うーうー唸っている内に痺れを切らした様子でヴェルノさんは私を机の上に置いて、顔を隠していた両手を引き剥がしてしまいました。




「言っとくがお前に拒否権なんてねェ。真白、お前は俺の物だ。人間に戻ったら俺の女。それ以外は認めねェ。」


「………横暴なのです。」


「聞こえねェ。」




優しい、けれど絶対的な声にふわもこな体が震えました。


嬉しいような、苦しいような、声を上げて泣きたくなるような。不思議な気持ちなのです。

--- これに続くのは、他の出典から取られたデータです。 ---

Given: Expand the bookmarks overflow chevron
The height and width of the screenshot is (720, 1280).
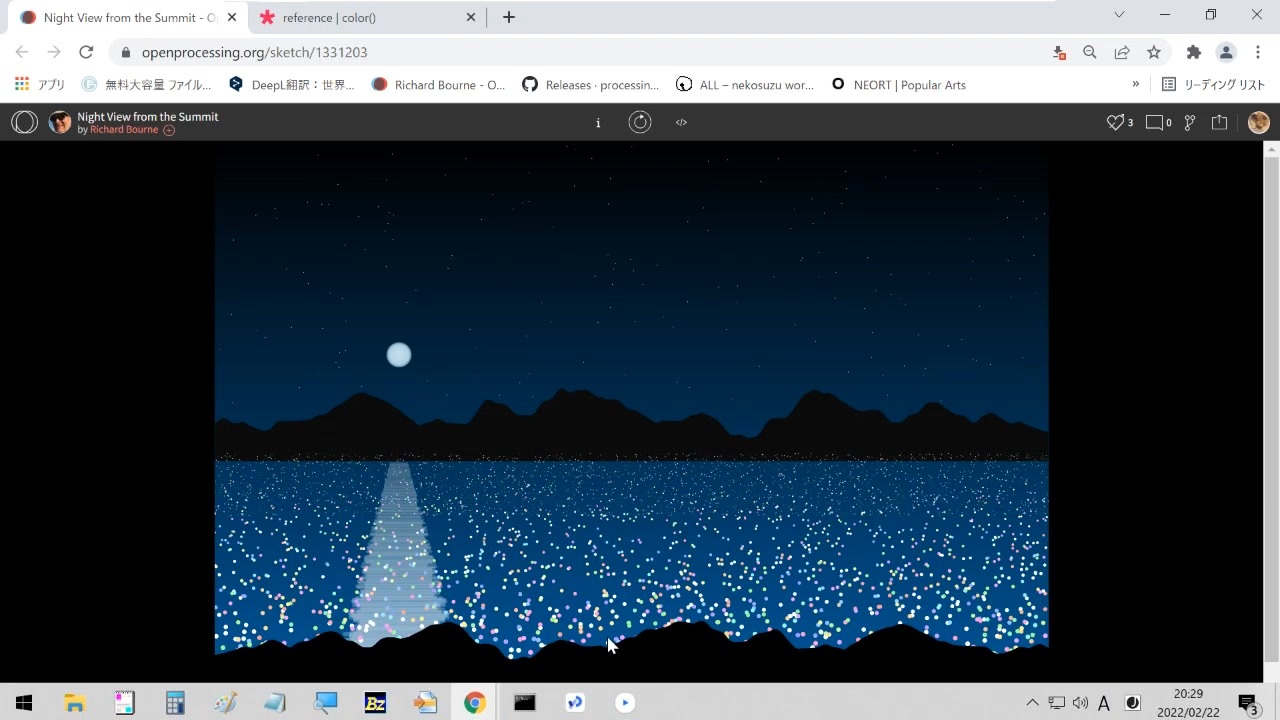Looking at the screenshot, I should tap(1135, 84).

そうしてそんな横暴過ぎるヴェルノさんの言葉を受け入れてしまう私も不思議なのですよ。


でもそう伝えるのが恥かしくて、ちょっとだけ背伸びをしてヴェルノさんの頬にキスを贈ってみました。


するとヴェルノさんは本当に嬉しそうに口元を引き上げて笑うと私を抱き締めてくれます。


この温かくて切ない気持ちが‘恋’なのでしょうか?


私にはまだよく分かりませんが、それでもヴェルノさんと離れるのはとてもツラいのです。


立ち上がったヴェルノさんがベッドに向かうので思わず体が強張ってしまいました。


しかし頭を撫でられて、一緒にベッドに横になっただけで何もありません。


見ると黄金色の瞳が静かに私を見ておりました。




「安心しろ。今は何もしねェよ。」


「…‘は’?」


「人間に戻ったら覚悟しておけ。泣いても喚いても喰ってやる。」


「!」




愉しげに笑う声が艶っぽく掠れていて、私はパッとシーツに潜って隠れてしまいました。


喰うって、喰うって…そういうことなのですよね?


く、口に出して言うのを憚られるような恥かしい……っ。


だ、ダメなのですよ!考えてはいけないのですっ!!


シーツの中でわたわたと慌てている私をヴェルノさんはただただ興味深そうに見つめていらっしゃいます。


人間に戻るのが怖いような、待ち遠しいような…――私は一体どうすれば良いのでしょうか?


ヴェルノさんに「好い加減出て来い。」と嗜められてしまうまで、私はシーツの中で悩んでいたのですよ。